• _TASK ITEM_
For the data below, transcribe the part that opens with the line containing "Task: Click the" and closes with the line containing "Select the L1 inductor symbol", exactly and with no pictures.

• _SUPPLIED ENTRIES_
*** Block opens ***

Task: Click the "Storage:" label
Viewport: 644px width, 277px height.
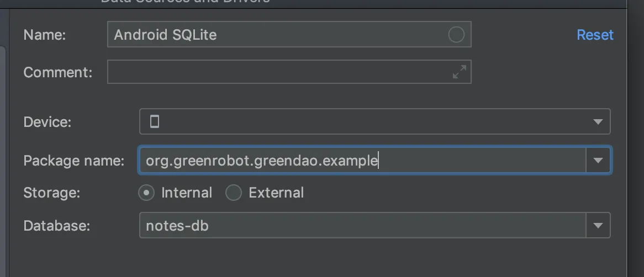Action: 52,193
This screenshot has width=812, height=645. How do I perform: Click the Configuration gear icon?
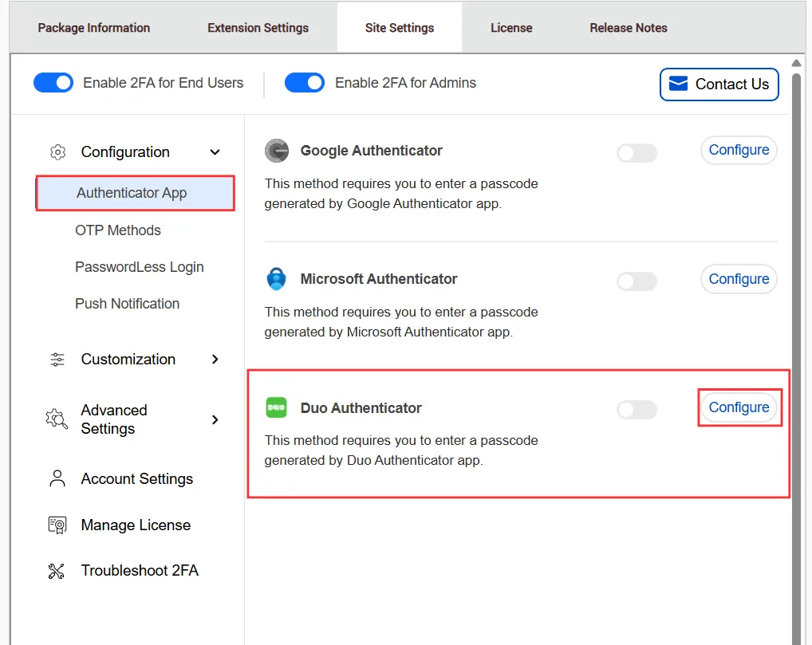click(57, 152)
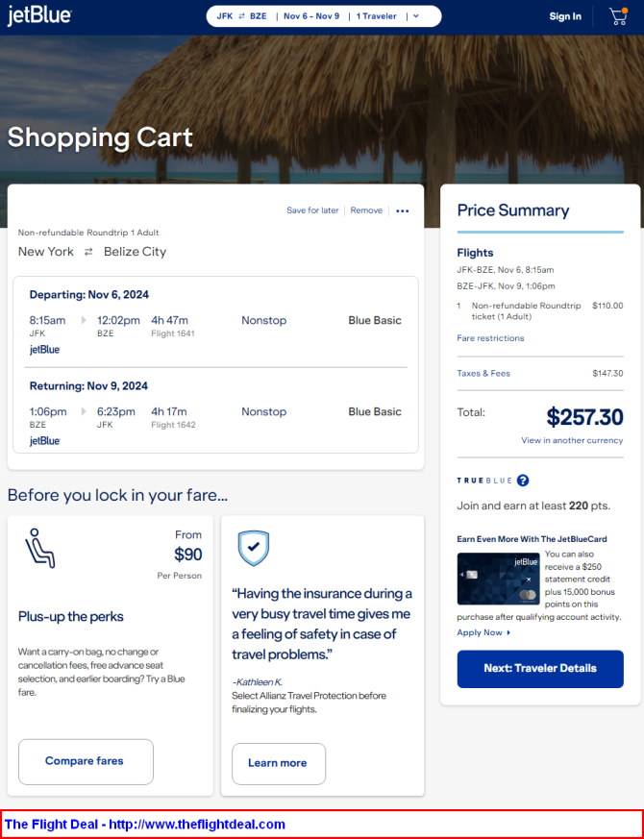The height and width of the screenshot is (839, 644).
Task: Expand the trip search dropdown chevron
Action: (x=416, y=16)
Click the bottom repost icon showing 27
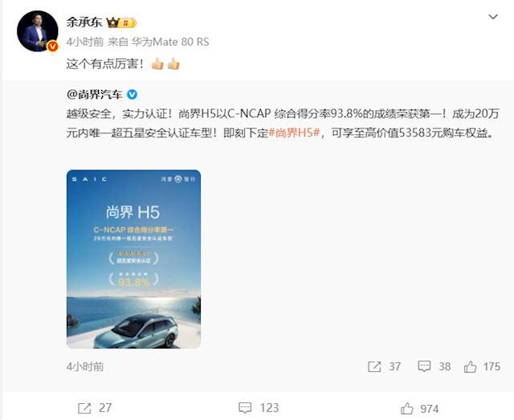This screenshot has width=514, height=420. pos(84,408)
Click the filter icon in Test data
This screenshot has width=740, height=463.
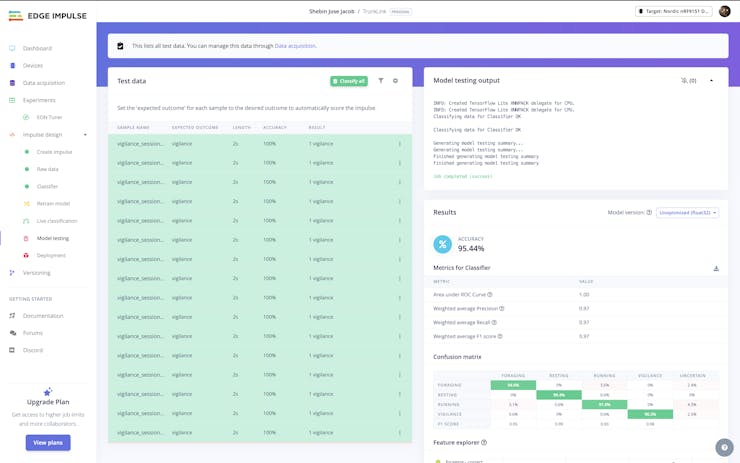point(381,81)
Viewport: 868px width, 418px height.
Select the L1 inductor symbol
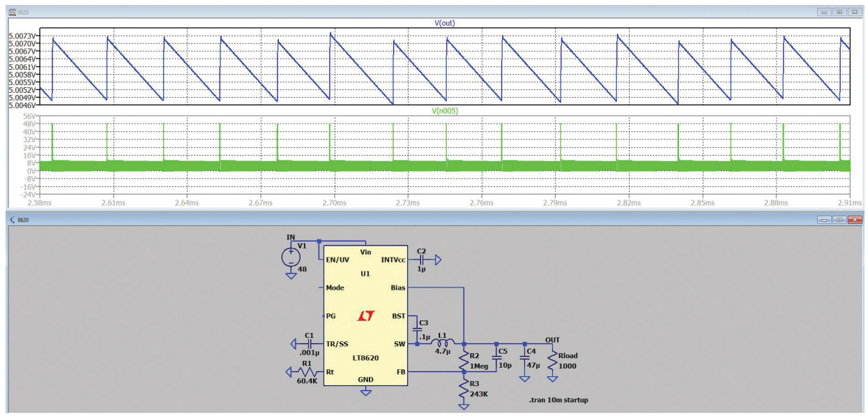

*** Block closes ***
*** Block opens ***

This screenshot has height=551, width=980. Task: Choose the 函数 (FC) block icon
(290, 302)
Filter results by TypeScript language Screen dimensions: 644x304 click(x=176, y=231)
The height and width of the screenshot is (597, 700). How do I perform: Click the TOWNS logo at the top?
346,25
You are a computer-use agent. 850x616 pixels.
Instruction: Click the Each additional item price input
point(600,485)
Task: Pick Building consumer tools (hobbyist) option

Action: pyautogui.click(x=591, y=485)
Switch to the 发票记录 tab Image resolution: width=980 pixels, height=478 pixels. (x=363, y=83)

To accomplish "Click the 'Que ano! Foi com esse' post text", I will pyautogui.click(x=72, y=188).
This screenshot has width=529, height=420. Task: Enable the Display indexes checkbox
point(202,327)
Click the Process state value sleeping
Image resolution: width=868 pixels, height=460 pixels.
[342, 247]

*** Block closes ***
*** Block opens ***

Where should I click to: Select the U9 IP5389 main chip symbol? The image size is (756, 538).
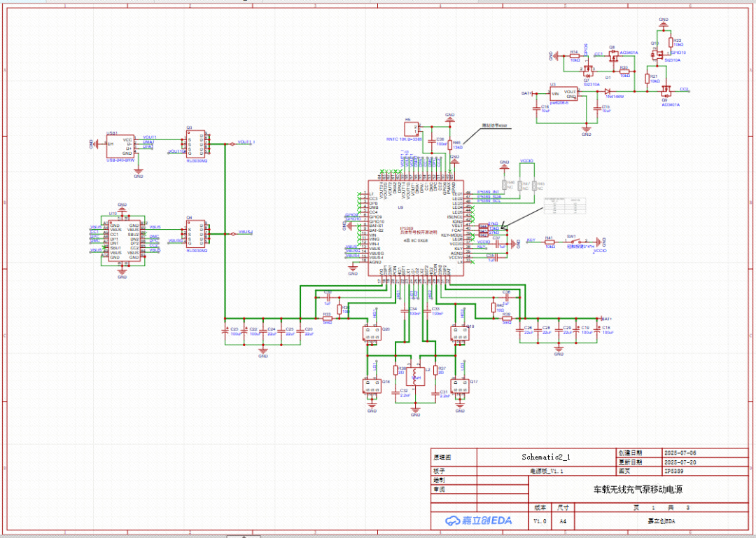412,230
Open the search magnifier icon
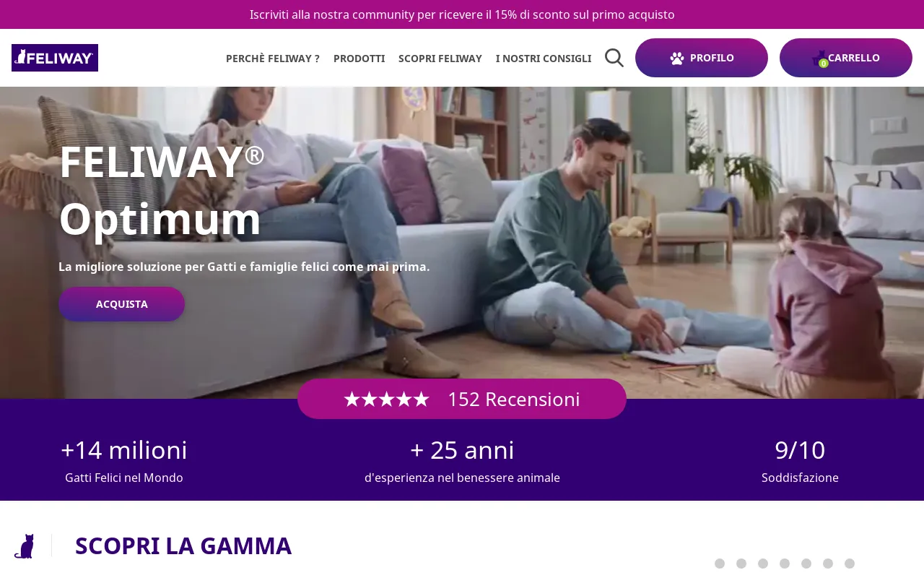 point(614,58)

*** Block closes ***

• _RESULT OF THIS EXERCISE_
Task: Click the "Storage:" label
Viewport: 644px width, 277px height.
Action: 52,193
This screenshot has width=812, height=645. How do I perform: Click the Configuration gear icon?
click(57, 152)
The height and width of the screenshot is (839, 644).
Task: Expand the trip search dropdown chevron
Action: (x=416, y=16)
Click the bottom repost icon showing 27
This screenshot has width=514, height=420. pos(84,408)
Click the filter icon in Test data
This screenshot has width=740, height=463.
point(381,81)
Viewport: 868px width, 418px height.
Select the L1 inductor symbol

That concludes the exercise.